Un essai 19092006

Montrant une esquisse de vierge à l’enfant
– Tu aimes ?
– Je ne pourrais pas dire que j’aime ou que je n’aime pas
ce tableau ne me dit absolument rien, il passe inaperçu.
– OUI ! (exalté)
– Tu es heureux ?
– C’est exactement la réponse que je désirais…

(noir, lumière sur la visiteuse)

Froidement
– Voilà Marc, le sujet de cette histoire.
cela fait trois mois qu’il est dans un délire
artistique du « vide » du « néant » du « sans intérêt »
Inutile de signaler que Marc est pauvre
inconnu et… sans intérêt pour la profession.
C’est un peintre. Parcequ’il ne sait rien faire
d’autre.
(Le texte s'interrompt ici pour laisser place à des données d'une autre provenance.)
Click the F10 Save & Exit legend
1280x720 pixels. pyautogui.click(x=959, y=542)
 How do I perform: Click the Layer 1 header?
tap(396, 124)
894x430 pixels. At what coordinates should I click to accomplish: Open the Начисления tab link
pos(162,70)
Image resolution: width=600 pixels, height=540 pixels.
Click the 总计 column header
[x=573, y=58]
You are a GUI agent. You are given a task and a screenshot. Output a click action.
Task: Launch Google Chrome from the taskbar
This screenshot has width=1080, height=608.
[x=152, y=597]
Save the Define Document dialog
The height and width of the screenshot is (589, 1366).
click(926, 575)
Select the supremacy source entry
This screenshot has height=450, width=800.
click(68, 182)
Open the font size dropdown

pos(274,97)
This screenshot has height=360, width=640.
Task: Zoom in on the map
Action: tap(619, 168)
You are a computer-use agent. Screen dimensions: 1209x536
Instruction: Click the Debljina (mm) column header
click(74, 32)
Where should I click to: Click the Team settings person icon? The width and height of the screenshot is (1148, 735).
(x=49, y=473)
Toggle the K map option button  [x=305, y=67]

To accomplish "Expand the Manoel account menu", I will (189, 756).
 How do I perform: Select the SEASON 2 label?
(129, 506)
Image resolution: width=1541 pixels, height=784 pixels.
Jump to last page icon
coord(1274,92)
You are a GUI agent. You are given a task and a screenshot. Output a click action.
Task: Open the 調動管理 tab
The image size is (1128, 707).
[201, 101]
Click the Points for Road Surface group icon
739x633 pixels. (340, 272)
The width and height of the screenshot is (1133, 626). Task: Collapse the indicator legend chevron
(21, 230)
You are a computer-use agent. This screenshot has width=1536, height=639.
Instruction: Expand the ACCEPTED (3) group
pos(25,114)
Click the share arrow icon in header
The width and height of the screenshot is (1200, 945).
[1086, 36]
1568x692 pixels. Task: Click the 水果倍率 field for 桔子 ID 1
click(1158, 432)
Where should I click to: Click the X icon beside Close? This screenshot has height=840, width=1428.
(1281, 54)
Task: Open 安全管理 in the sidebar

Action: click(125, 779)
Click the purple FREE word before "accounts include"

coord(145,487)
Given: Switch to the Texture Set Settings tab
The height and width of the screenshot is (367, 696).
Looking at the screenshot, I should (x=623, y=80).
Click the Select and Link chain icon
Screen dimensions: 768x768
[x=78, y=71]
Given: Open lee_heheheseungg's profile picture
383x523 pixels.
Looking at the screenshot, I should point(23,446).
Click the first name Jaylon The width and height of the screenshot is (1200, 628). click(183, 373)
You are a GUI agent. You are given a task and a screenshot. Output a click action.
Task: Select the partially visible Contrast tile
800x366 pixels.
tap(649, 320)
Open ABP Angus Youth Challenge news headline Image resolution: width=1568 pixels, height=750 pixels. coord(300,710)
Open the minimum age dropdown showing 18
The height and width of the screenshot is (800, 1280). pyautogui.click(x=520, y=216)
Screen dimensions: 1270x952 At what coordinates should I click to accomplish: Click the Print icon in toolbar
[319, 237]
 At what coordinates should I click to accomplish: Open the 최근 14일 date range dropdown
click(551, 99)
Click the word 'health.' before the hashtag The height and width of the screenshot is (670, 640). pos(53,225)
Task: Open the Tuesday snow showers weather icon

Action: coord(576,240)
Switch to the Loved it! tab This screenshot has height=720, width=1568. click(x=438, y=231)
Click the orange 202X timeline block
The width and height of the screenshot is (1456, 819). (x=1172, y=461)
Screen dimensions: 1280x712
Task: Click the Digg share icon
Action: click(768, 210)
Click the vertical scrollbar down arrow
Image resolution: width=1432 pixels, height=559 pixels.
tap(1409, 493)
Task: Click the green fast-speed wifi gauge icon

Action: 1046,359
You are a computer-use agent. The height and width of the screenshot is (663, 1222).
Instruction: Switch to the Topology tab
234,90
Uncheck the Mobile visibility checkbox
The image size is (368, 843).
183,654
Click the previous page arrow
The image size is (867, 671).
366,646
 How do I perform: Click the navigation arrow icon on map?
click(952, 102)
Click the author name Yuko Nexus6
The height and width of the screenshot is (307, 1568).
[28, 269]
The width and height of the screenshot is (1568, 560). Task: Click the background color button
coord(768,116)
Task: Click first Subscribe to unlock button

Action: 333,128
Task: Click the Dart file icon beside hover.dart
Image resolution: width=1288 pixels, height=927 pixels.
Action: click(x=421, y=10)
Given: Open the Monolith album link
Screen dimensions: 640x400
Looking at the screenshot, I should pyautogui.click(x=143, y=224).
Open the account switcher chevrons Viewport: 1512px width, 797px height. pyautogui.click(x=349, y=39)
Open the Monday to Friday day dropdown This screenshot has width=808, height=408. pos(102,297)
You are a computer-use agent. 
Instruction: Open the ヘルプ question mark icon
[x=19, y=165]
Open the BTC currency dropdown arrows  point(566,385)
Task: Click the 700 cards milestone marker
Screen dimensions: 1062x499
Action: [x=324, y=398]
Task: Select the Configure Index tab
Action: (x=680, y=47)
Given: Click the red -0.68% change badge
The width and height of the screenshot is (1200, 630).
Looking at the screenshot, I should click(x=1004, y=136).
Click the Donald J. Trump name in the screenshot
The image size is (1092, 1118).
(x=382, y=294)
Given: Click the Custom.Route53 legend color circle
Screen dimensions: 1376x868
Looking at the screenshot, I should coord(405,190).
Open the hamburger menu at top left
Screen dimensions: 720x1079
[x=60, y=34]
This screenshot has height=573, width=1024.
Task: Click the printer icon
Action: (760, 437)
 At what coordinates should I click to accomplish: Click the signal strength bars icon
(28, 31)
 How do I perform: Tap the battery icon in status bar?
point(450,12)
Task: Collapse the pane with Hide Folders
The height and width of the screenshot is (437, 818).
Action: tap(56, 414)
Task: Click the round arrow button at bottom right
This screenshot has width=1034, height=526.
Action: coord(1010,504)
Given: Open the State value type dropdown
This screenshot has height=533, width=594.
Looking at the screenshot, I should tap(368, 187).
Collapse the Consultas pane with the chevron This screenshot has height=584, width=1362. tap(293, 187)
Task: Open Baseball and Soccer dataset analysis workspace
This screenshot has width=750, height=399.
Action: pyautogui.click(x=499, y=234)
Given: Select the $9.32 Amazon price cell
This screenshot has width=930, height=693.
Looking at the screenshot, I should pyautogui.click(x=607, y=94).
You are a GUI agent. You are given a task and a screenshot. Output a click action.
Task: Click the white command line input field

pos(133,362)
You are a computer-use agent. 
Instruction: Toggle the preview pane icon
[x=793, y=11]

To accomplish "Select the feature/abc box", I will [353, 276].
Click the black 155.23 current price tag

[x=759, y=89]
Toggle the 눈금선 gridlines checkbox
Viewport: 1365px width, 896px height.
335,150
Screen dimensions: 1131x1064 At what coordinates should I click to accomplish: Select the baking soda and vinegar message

Rien d’autre que parler d’art, et essayer d’en produire.

(retour à la scène)

– Je l’ai intitulé « La sorcière »
mais j’hésite encore avec « Vierge à l’enfant »
et « la cueilleuse de pommes innocente ».
Qu’en penses-tu ?

– Rien, absolument rien. Je t’ai apporté des provisions.
(elle sort d’un panier en osier une bouteille de vin
un pain et une terrine de pâté fermier.

– Merci. Infiniment merci. Je ne te mérite pas.

– C’est aussi ce que je pense. A bientôt Marc.

– Aurevoir, muse d’entre les muses !

(noir)
(retour sur la visiteuse)

– J’ai vécu avec ce type. Quelques temps.
Je ne peux pas dire qu’il m’a séduit. Ce serait plutôt
de l’apitoiement. Il me faisait pitié. Il
croquait des gens dans la rue, dans son beau costume
de suffisance, sûr de lui, imbécile.
On s’est quitté, et puis je m’occupe de lui maintenant.
Peut-être parceque je crois qu’il peut encore devenir quelqu’un
finalement…

(chez Marc, la visiteuse entrant)

– Tu aimes ?
– …c’est la même chose que la fois dernière…
tu n’as pas avancé, c’est toujours aussi… nul.
– Oh, toi tu n’es pas de bonne humeur. Qu’est ce qui t’arrive ?
– Non non, tout va bien.
– Alors…
– Tu n’en as pas marre à la fin ?
– De ?
– De n’être rien, et de ne rien faire ?
– Et toi, tu n’en as pas marre de venir me voir ?
– Parfois je me demande…
– Tu sais, tu as de la chance de pouvoir me fréquenter.
– (désabusée)
– Tu n’imagines même pas le nombre de nanas qui déboule
dans cet atelier et qui lance instinctivement :
 » ce tableau ne me dit rien, il est vide ». Je n’ai pas
besoin de toi pour ça. Non, tu ne t’en rends pas compte.
– (après un temps, vérifiant un placard)
Tu ne peins pas mais tu consommes, finalement c’est peut-être
pour ça que je passe régulièrement.
– Ah ! Je ne te demande rien.
– Mais tu es bien content que je passe. Avec du pain et du vin.
– Touché ! Veux-tu que je trouve quelqu’un d’autre pour cette tâche ?
– Tu es trop aimable. Moi aussi, ça me fait plaisir de te voir.